- EXERCISE INSTRUCTIONS
Please return each entry that follows exactly as given, but without pictures.

- Pixel coordinate grounding data
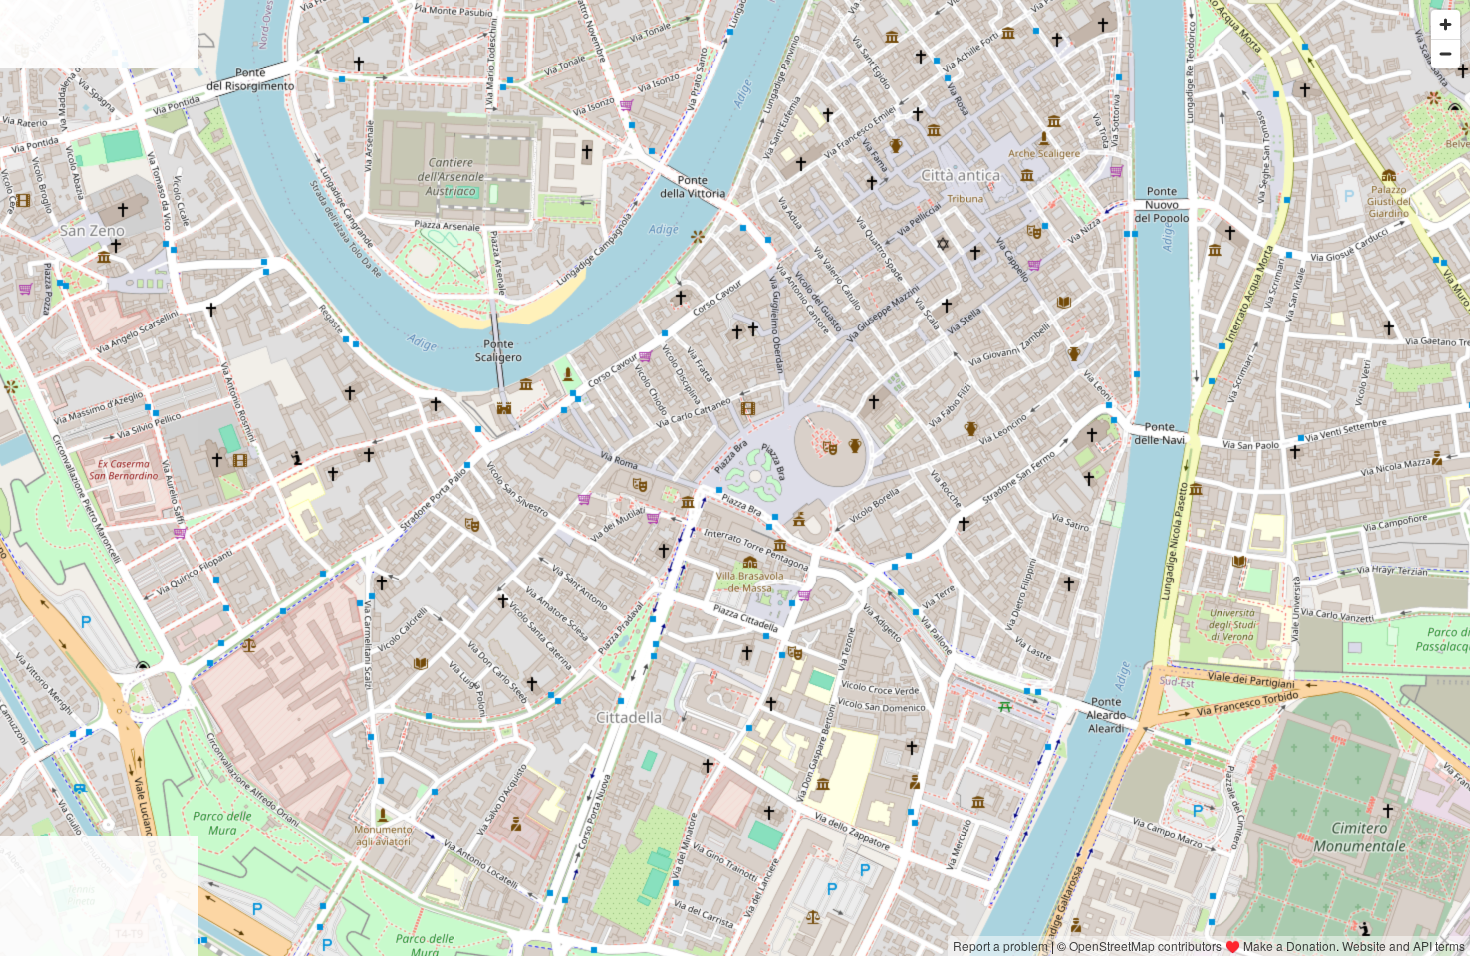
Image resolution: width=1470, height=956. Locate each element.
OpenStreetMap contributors (1145, 945)
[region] (735, 478)
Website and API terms (1403, 945)
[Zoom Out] (1445, 53)
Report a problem (1000, 945)
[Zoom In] (1445, 24)
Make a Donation (1289, 945)
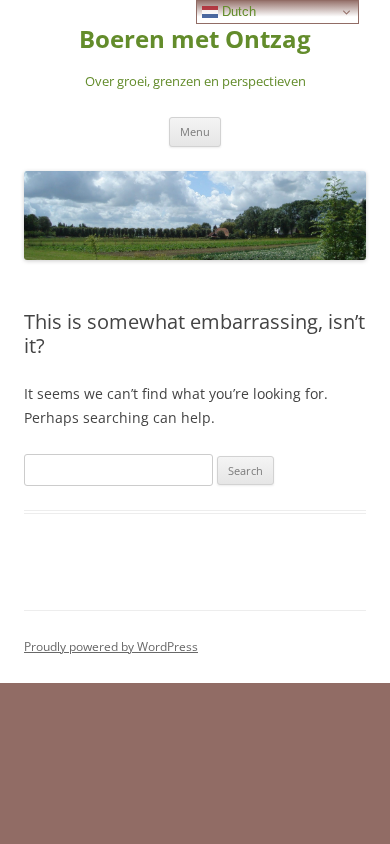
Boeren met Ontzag (195, 39)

- ANSWER TO THE EXERCISE
Image resolution: width=1470, height=956. Locate each element.
OpenStreetMap contributors (1145, 945)
[region] (735, 478)
Website and API terms (1403, 945)
[Zoom Out] (1445, 53)
Report a problem (1000, 945)
[Zoom In] (1445, 24)
Make a Donation (1289, 945)
Boeren met Ontzag (195, 39)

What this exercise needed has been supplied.